In February, Mr. Savoini told the Kremlin-supported news outlet, Sputnik Italia, “I didn’t participate in any negotiation.”

But on Wednesday he acknowledged in a text message that he was in the hotel lobby, but did not recall who he was sitting with during the meeting because “it was full of Italians and Russians that morning. All over the hotel and also who spoke with me.”

Stefano Vergine, co-author of The Black Book of the League, which first revealed details of the meeting in February in an excerpt in l’Espresso, did not think much of the denials by Mr. Salvini and Mr. Savoini about never receiving money from Russia.

“This was obviously not the issue,” Mr. Vergine said in an interview. “The issue was that his guy was negotiating the funding.”

For now, that did not seem to be enough to cause a real political headache for Mr. Salvini.

In part, that is because no one is surprised by Mr. Salvini’s admiration for Mr. Putin, who is widely respected in Italy as a strongman, especially among conservatives.

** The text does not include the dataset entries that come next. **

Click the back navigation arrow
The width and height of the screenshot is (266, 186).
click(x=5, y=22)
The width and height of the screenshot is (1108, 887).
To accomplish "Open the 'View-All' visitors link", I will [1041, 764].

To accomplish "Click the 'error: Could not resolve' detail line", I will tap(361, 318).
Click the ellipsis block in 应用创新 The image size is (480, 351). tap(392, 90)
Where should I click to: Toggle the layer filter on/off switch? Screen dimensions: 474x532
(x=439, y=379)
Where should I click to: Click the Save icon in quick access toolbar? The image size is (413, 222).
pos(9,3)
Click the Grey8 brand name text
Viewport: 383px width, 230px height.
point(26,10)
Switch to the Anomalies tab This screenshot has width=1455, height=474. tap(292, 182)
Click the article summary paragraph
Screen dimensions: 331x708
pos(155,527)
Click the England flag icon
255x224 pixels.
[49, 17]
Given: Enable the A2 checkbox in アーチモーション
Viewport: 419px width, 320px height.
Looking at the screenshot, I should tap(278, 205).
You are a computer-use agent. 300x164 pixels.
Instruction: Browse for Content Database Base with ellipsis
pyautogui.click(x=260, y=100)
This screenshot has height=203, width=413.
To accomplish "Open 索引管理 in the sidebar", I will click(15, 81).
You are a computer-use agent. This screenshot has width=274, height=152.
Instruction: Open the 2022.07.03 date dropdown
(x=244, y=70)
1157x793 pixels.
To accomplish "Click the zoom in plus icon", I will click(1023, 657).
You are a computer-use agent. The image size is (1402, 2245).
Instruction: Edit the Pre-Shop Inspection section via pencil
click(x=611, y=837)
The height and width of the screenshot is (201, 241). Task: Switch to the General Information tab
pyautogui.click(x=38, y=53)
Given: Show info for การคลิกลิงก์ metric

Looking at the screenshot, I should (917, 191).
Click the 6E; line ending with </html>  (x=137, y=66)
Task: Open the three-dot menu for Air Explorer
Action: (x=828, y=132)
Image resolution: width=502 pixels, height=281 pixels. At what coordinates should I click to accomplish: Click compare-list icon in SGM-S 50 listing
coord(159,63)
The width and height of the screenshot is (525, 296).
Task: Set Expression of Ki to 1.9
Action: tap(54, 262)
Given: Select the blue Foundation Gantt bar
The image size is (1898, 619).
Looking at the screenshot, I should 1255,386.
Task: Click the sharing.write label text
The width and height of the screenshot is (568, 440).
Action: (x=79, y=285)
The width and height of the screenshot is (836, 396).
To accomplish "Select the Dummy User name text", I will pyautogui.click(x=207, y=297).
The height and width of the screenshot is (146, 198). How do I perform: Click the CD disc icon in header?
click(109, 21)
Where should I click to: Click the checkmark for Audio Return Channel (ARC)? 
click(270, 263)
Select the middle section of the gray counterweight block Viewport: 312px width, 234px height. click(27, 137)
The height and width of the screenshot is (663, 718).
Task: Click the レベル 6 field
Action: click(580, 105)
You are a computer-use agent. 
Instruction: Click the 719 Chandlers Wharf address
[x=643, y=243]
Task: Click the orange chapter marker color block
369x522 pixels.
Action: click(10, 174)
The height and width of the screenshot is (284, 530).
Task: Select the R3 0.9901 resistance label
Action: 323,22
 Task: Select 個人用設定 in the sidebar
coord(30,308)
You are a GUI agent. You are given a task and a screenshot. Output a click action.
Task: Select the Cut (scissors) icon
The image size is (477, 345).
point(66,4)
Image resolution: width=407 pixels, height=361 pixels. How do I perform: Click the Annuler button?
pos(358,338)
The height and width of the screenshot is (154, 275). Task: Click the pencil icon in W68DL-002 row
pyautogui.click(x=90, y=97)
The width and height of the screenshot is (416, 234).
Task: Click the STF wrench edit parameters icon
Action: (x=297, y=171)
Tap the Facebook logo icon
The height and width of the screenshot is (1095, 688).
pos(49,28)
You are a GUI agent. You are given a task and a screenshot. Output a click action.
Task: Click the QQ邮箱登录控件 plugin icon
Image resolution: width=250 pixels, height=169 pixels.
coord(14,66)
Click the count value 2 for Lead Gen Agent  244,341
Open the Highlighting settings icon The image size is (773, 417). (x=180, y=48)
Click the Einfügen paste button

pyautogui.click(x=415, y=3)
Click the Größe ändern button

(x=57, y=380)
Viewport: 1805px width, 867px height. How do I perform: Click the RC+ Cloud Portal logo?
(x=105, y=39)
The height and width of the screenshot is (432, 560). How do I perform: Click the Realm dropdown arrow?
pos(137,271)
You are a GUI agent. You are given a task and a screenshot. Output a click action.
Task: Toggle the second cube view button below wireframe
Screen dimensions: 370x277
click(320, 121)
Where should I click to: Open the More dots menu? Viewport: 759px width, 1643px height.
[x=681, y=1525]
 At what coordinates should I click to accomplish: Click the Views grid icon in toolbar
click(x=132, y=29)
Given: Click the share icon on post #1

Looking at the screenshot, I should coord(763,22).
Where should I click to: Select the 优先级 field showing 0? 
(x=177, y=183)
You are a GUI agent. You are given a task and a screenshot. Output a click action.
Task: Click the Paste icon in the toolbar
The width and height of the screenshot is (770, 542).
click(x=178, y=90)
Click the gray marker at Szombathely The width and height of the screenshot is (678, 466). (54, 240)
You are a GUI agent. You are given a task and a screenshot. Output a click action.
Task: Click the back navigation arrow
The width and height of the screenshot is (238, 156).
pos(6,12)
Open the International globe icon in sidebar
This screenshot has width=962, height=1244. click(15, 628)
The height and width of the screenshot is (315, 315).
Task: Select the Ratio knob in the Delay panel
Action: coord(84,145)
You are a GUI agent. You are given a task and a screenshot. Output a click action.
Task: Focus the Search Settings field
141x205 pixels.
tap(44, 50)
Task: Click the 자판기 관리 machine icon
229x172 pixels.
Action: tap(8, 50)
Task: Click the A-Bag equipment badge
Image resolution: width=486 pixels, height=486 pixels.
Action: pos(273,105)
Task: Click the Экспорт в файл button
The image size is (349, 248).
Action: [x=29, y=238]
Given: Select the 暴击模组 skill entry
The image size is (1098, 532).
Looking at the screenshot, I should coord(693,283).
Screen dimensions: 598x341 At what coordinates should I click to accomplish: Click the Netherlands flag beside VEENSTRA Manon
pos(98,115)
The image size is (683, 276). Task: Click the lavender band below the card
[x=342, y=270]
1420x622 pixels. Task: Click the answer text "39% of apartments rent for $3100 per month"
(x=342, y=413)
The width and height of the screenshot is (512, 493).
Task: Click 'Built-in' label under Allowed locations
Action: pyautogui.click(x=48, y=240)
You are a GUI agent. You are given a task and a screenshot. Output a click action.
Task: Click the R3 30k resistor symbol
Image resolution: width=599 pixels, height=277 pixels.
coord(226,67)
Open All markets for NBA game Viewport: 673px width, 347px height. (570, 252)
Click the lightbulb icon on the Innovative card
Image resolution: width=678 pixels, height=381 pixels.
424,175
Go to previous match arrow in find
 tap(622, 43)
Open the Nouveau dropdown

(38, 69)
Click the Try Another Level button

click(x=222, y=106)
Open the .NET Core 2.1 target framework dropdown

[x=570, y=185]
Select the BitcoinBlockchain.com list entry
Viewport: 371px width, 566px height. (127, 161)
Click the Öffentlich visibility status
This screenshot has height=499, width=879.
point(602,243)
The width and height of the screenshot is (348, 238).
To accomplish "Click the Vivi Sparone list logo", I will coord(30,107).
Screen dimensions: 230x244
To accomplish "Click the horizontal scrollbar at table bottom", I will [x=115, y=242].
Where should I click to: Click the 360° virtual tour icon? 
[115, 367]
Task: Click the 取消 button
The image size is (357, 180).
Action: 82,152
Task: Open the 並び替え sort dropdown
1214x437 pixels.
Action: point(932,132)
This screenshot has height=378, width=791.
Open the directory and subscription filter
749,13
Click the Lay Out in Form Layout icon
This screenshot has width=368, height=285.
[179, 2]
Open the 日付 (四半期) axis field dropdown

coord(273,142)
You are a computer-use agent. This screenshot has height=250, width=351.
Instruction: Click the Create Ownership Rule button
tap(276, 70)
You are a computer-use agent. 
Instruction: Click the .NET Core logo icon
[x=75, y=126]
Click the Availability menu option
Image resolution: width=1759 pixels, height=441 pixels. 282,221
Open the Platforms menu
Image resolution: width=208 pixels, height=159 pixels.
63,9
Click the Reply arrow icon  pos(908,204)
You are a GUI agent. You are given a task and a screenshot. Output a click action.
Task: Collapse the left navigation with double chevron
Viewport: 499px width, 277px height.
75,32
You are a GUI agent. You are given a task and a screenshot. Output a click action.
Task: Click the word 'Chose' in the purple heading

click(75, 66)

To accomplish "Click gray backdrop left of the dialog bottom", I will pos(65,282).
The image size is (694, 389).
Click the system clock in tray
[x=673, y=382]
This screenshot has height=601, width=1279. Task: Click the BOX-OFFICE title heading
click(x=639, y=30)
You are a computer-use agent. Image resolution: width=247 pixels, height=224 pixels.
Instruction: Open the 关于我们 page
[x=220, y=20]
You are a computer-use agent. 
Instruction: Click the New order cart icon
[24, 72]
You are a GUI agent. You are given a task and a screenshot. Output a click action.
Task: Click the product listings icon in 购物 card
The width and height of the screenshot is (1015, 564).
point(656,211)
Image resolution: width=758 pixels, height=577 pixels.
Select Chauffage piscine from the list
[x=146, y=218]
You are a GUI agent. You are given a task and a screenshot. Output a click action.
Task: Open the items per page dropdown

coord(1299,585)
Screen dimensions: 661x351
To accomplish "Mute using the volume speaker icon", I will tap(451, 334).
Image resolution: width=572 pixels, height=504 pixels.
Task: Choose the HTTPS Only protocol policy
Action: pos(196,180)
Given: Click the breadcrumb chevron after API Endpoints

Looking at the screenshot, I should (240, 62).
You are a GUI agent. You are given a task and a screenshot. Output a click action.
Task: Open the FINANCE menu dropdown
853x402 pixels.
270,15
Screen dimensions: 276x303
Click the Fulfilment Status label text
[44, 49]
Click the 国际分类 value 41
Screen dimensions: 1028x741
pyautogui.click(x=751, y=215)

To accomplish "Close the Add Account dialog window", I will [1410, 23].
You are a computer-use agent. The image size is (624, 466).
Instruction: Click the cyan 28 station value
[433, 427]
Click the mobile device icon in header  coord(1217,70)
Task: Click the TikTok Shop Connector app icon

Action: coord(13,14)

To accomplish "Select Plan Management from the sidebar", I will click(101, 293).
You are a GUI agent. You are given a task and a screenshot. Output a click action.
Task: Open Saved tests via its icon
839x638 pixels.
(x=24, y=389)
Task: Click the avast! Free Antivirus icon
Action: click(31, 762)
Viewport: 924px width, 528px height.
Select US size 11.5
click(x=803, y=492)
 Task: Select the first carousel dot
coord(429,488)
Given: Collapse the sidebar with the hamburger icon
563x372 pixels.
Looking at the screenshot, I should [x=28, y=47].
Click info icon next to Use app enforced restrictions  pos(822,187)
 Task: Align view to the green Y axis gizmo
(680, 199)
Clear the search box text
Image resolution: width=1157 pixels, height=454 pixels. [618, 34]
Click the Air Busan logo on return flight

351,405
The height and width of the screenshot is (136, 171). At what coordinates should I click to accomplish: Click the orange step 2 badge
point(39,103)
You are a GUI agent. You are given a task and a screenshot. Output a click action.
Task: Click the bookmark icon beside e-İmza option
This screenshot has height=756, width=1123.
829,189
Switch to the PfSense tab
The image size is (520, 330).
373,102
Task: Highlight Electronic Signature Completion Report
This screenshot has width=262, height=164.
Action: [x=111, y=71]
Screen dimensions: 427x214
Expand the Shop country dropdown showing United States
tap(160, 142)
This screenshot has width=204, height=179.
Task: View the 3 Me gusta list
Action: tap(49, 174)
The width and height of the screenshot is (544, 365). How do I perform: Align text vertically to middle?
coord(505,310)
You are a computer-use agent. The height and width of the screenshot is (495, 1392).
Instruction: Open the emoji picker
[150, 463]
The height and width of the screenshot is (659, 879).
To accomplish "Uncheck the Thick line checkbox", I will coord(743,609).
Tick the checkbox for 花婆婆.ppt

On Wednesday, Mr. Salvini made his eurosceptic friend Lorenzo Fontana Italy’s new minister for European Affairs. In March, Mr. Fontana was a driving force behind an event in Verona for the World Congress of Families, a conservative group with a history of Russian funding. In 2014, he sat next to Mr. Salvini in matching “No Sanctions On Russia” T-shirts in European Parliament.

But Mr. Savoini, who is recorded on the tape, is an even more outspoken fan of Mr. Putin.

His Lombardy Russia association was founded in 2014 explicitly to reflect Mr. Putin’s worldview. In Moscow, Mr. Savoini has sat in on high level meetings between Mr. Salvini and Russian officials, and was present for meetings with Mr. Putin, Mr. Salvini and other Russian and Italian government officials last week.

Asked last week about Mr. Putin’s visit, Gianmatteo Ferrari, the president of Lombardy Russia, said, “President Putin is a serious, loyal and pragmatic person. He does what he says and says what he does. He defends his people and his homeland, as it should be in every nation. America first, Russia first and today, luckily, also Italy first.”